Instructions to follow -> Convert everything in the records below, from the line containing "Given: Launch LobsterAI from the desktop" down through the line containing "Click the person", into a Markdown table with the columns Row and Line. Number each line in Row, and skip any blank lines.

[Rows of pointing data]
════════════════
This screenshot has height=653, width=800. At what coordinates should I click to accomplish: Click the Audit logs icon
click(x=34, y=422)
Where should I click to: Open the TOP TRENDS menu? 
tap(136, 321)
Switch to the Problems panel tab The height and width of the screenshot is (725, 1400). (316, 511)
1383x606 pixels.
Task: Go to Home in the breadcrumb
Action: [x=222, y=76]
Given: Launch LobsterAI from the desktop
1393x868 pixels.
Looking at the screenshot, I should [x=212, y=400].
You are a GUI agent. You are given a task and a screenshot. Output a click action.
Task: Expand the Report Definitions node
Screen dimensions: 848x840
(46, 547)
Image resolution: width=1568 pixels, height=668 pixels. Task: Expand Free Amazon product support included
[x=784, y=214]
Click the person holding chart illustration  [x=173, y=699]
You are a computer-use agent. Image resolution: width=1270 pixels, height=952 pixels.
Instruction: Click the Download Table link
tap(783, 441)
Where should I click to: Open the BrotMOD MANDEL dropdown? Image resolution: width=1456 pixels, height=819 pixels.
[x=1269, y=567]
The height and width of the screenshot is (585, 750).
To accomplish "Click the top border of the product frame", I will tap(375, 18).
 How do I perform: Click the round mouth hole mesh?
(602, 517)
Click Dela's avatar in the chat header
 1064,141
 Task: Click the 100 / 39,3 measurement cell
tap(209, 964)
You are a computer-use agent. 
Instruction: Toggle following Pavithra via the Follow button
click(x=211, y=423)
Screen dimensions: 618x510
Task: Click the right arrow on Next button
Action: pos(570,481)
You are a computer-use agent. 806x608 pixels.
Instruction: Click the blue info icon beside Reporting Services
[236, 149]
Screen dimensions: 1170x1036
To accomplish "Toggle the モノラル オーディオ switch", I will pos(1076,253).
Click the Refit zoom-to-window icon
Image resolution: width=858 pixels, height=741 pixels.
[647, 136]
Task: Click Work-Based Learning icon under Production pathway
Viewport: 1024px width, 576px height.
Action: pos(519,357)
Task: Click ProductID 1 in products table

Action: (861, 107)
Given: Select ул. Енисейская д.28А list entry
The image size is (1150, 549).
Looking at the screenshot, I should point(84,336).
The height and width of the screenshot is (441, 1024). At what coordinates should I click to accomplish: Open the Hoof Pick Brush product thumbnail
════════════════
In response ->
| Row | Line |
|---|---|
| 1 | Given: Launch LobsterAI from the desktop |
| 2 | 1393x868 pixels. |
| 3 | Looking at the screenshot, I should [x=212, y=400]. |
| 4 | You are a GUI agent. You are given a task and a screenshot. Output a click action. |
| 5 | Task: Expand the Report Definitions node |
| 6 | Screen dimensions: 848x840 |
| 7 | (46, 547) |
| 8 | Image resolution: width=1568 pixels, height=668 pixels. Task: Expand Free Amazon product support included |
| 9 | [x=784, y=214] |
| 10 | Click the person holding chart illustration  [x=173, y=699] |